Parcheggiatore abusivo e reato di estorsione
di Antonio Dausilio - La condotta del soggetto, parcheggiatore abusivo, che, minacciando di un male ingiusto l'automobilista compia atti idonei diretti in modo non equivoco a costringerlo a dargli denaro non dovuto per un ingiusto profitto, integra il reato di estorsione.
Questo è il senso della recente sentenza della Cassazione penale (n. 30365/2018 sotto allegata), su ricorso contro la sentenza di condanna pronunciata dalla Corte di Appello di Salerno che confermava la condanna del parcheggiatore abusivo per estorsione a seguito dell'affermazione "devi darmi 2 euro per il parcheggio" e della successiva minaccia "se non mi dai i soldi (...) ti rompo la macchina".
Configurabilità del reato di estorsione per il parcheggiatore abusivo
La sentenza appare rilevante poiché sancisce, per la prima volta, la configurabilità del reato di estorsione per la condotta del c.d. parcheggiatore abusivo che non si limiti a chiedere denaro bensì minacci di un male ingiusto l'automobilista successivamente al suo rifiuto, ritenendosi irrilevante che quest'ultimo si sia sentito intimidito o meno.
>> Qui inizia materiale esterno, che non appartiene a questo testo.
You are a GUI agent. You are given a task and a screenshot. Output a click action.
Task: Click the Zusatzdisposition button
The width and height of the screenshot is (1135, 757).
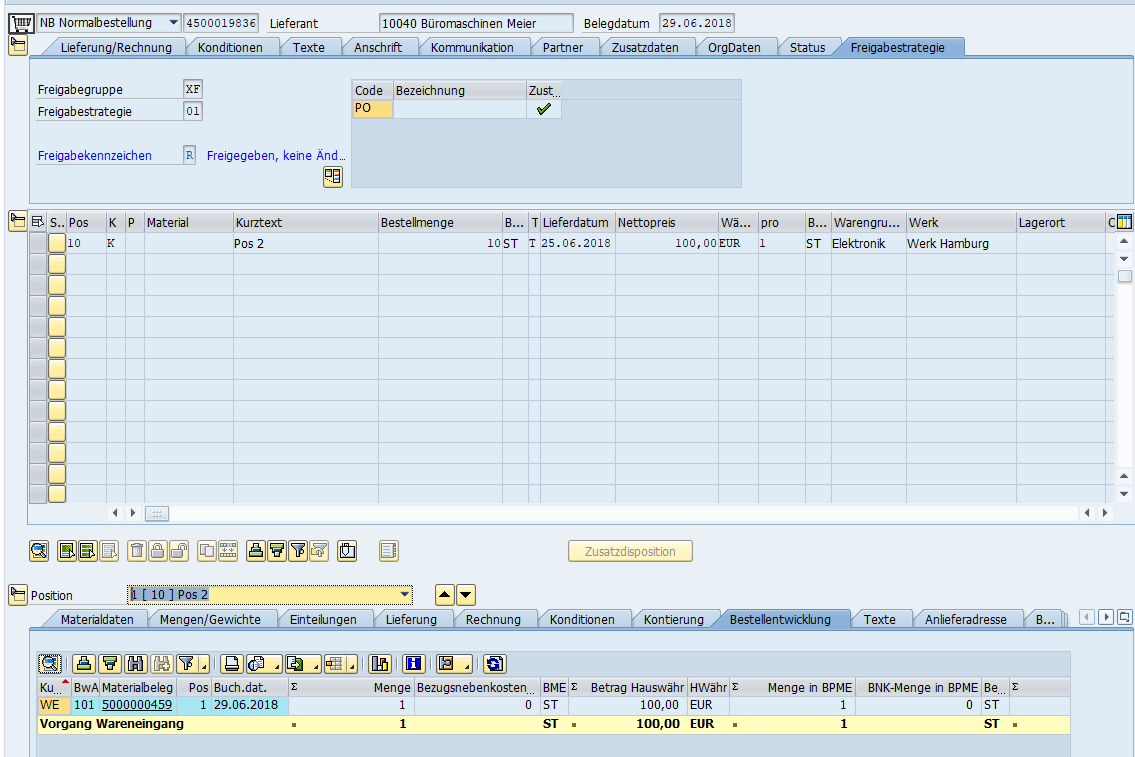630,551
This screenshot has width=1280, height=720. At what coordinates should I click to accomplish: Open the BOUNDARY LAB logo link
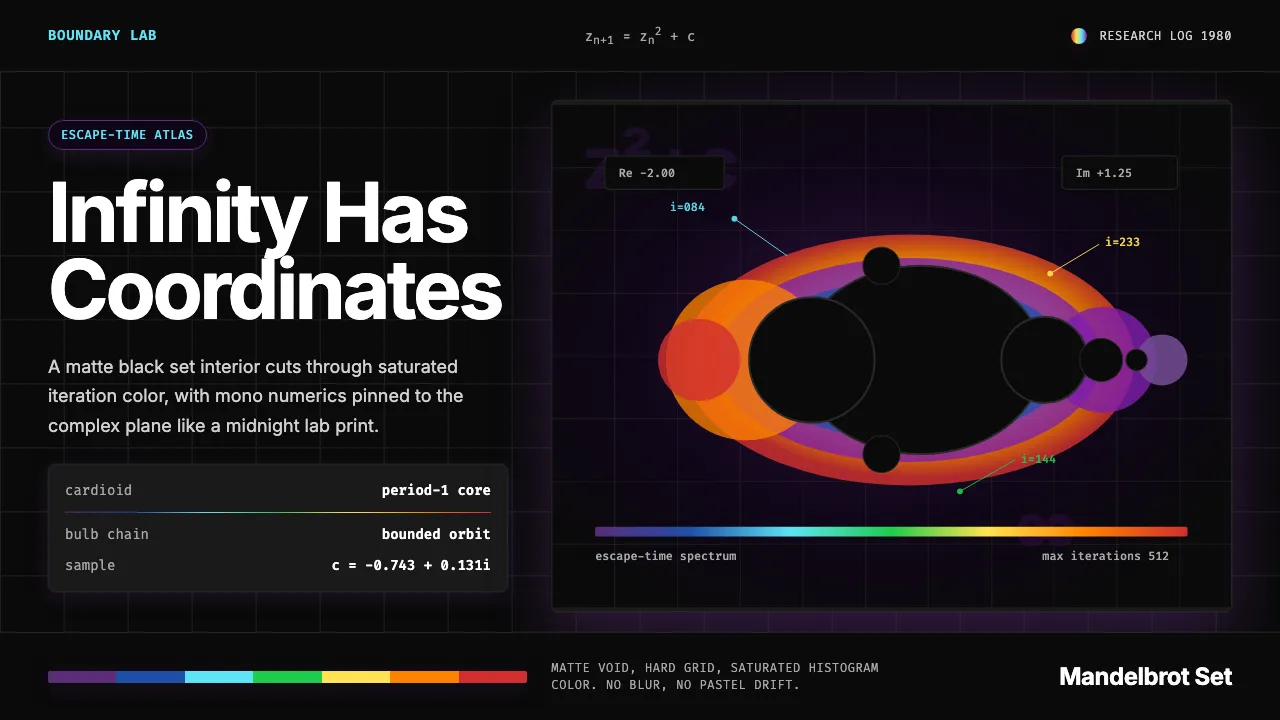(102, 35)
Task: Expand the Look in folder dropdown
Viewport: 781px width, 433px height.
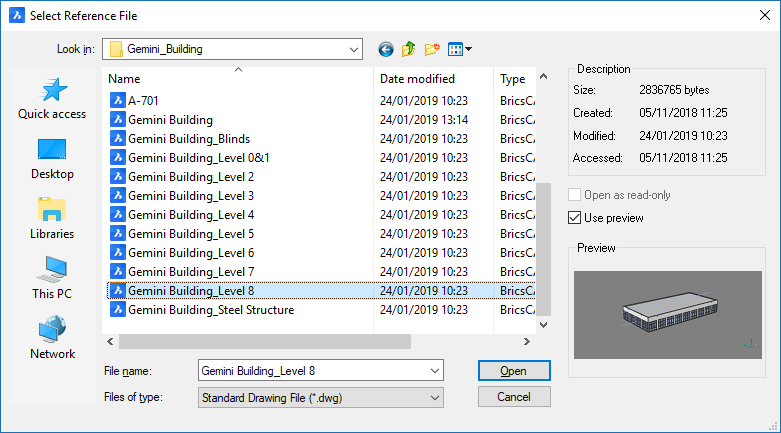Action: (x=353, y=48)
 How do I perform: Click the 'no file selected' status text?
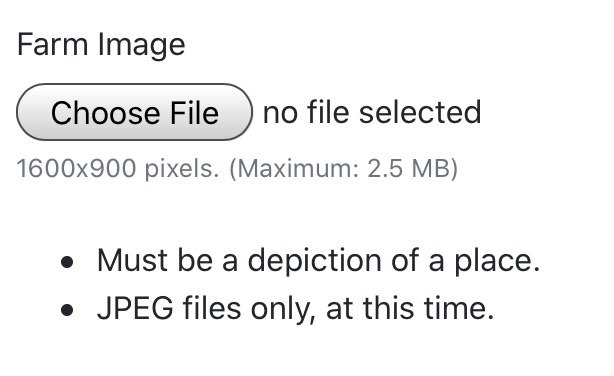(372, 112)
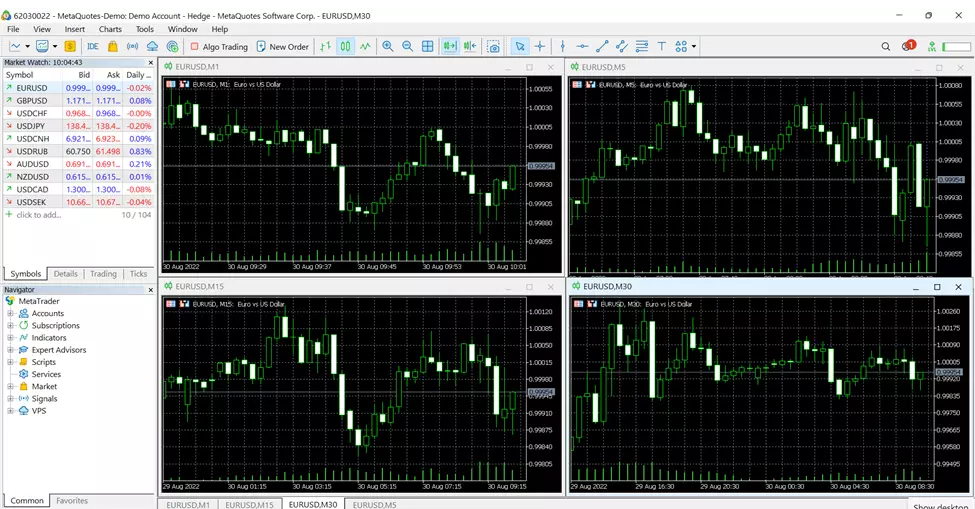Open the objects shapes dropdown arrow
The width and height of the screenshot is (975, 509).
(694, 46)
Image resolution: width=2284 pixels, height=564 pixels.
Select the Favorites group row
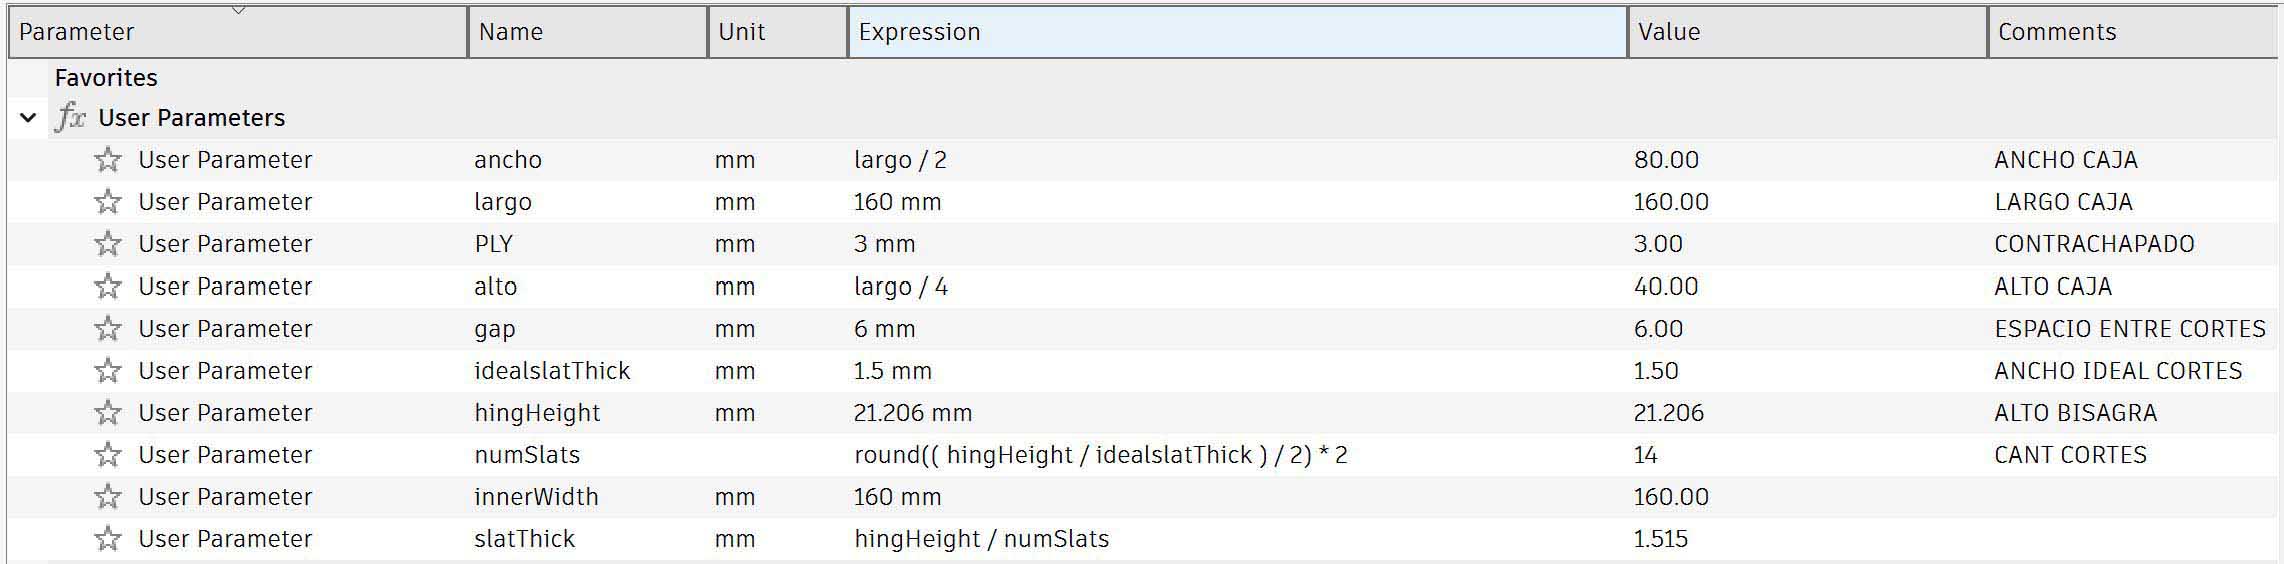point(106,78)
Di grande interesse risulta altresì il distinguo enucleato, nel caso di specie, dalla Suprema Corte tra i reati di violenza privata ed estorsione.
Reato di estorsione: condotta ed elemento essenziale
L'art. 629 del codice penale disciplina l'estorsione che consiste nel reato commesso da chi, mediamente violenza o minaccia, costringendo taluno a fare qualche cosa, procura a sé o ad altri un ingiusto profitto con altrui danno.
La condotta può, dunque, consistere in un'intimidazione nei confronti di qualcuno per fargli tenere determinati comportamenti attivi come, nel caso di specie, la datio di una somma di danaro.
L'elemento essenziale del delitto consistente nell'intimidazione appare, in sostanza, essere strumentalmente e eziologicamente collegato alla costrizione della disposizione.
L'evento che consegue alla condotta estorsiva è quadruplice e consiste:
- nella coazione relativa: la minaccia personale o reale devono essere in grado di condizionare la volontà della vittima relativamente al parametro della normale impressionabilità;
- nel compimento dell'atto di disposizione, consistente in un dare patrimoniale;
- nel danno altrui, cioè il nocumento causato dalla disposizione patrimoniale effettuata a causa della minaccia;
- nel profitto ingiusto realizzato essendo assente un'utilità esorbitante o non dovuta.
È di particolare interesse il fatto che la Corte ritenga "del tutto irrilevante" che l'automobilista "non si sia sentito intimidito" dalla minaccia, nonostante la coazione relativa appare essere un evento conseguente alla condotta estorsiva.
Violenza privata: reato sussidiario
Passando ad analizzare il delitto di violenza privata, esso è sancito, invece, dall'art. 610 c.p. che punisce chiunque, con violenza o minaccia, costringe altri a fare qualche cosa.
Tale reato è considerato, come indicato anche dalla stessa Corte in sentenza, come "sussidiario" nel senso che "esso è ravvisabile ogni qualvolta non si configuri, per quel determinato fatto, una diversa qualificazione giuridica".
La minaccia consiste in un comportamento o atteggiamento "idoneo ad incutere timore e suscitare preoccupazione di un danno ingiusto" al fine di spingere il soggetto passivo "a fare qualcosa".
La Corte di Cassazione ritiene, in conclusiva, che, nel caso a quo, non possa configurarsi il reato di violenza privata proprio per la sua stessa natura di delitto-sussidiario rispetto all'estorsione, differenziandosi rispetto a quest'ultima per l'assenza di ingiusto profitto che la Suprema Corte scorge nella richiesta di una somma di denaro non dovuta.